Vulnerabilidade Crítica na libssh2 Permite Execução Remota de Código em Clientes SSH

CONTEÚDOS

Uma prova de conceito pública foi lançada para a falha crítica CVE-2026-55200 no libssh2, que permite que um servidor SSH malicioso ou comprometido cause corrupção de memória em um cliente que se conecta, potencialmente executando código. Essa vulnerabilidade, que não requer credenciais ou interação do usuário, afeta todas as versões até a 1.11.1 e possui um escore CVSS 4.0 de 9.2.

A falha está na função ssh2_transport_read() no arquivo transport.c, responsável por analisar pacotes SSH durante o handshake. O problema ocorre porque o campo packet_length, controlado pelo atacante, não tinha um limite superior imposto. Isso pode resultar em uma escrita fora dos limites do heap, classificada como CWE-680, um estouro de inteiro que leva a um estouro de buffer, um método clássico para execução de código.
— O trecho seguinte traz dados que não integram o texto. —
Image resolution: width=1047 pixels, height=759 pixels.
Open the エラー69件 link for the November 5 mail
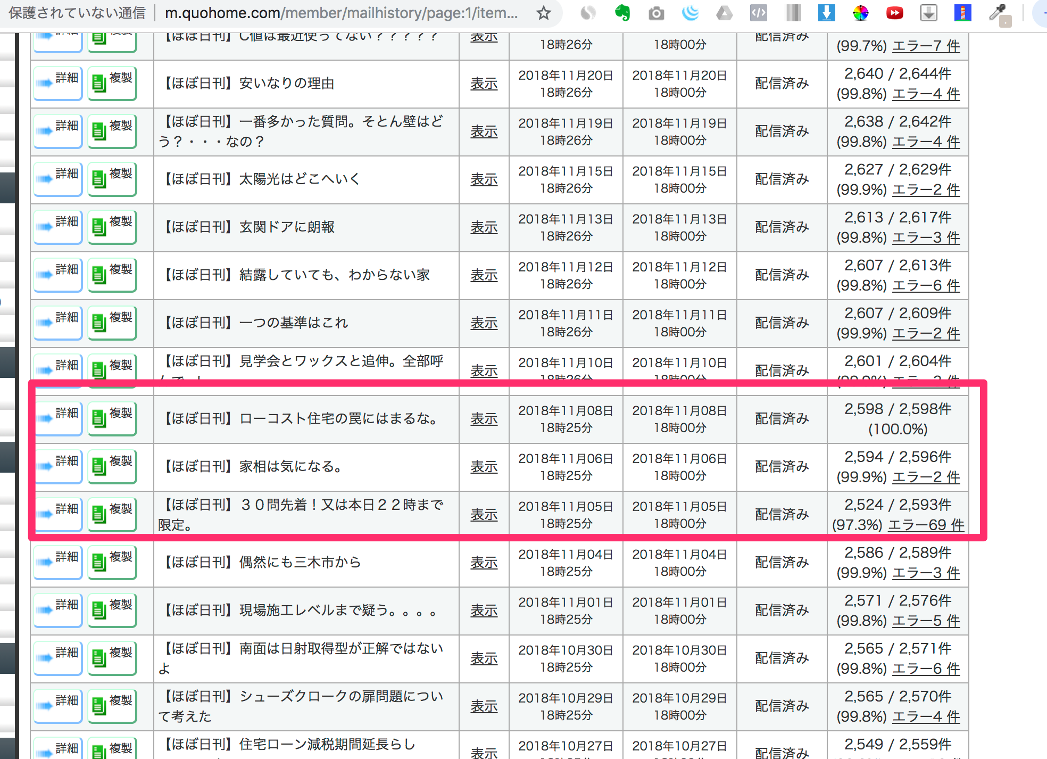(x=926, y=525)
O libssh2 já enfrentou problemas semelhantes no passado. Em 2019, a versão 1.8.1 foi lançada para corrigir nove falhas, incluindo uma quase idêntica. O pesquisador de segurança Tristan Madani relatou o problema atual, e os mantenedores integraram a correção através do pull request #2052 em 12 de junho. A VulnCheck publicou o CVE em 17 de junho.
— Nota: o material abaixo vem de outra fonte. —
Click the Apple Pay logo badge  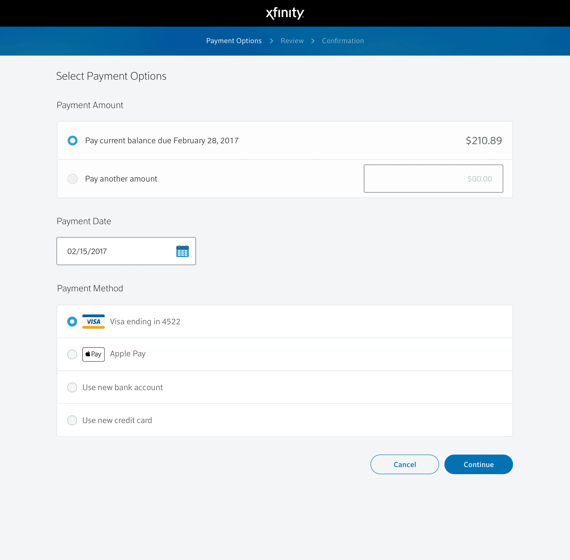click(93, 354)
Embora ainda não haja uma versão corrigida do libssh2, o patch está disponível na fonte principal, e distribuições Linux estão aplicando correções próprias. A NHS England Digital emitiu um aviso para que organizações afetadas atualizem seus sistemas. É crucial inventariar tudo que utiliza o libssh2, incluindo cópias estáticas ou agrupadas, e aplicar uma versão que inclua o commit 97acf3d. Até que a correção seja amplamente distribuída, recomenda-se restringir conexões SSH a servidores confiáveis e verificar chaves de host.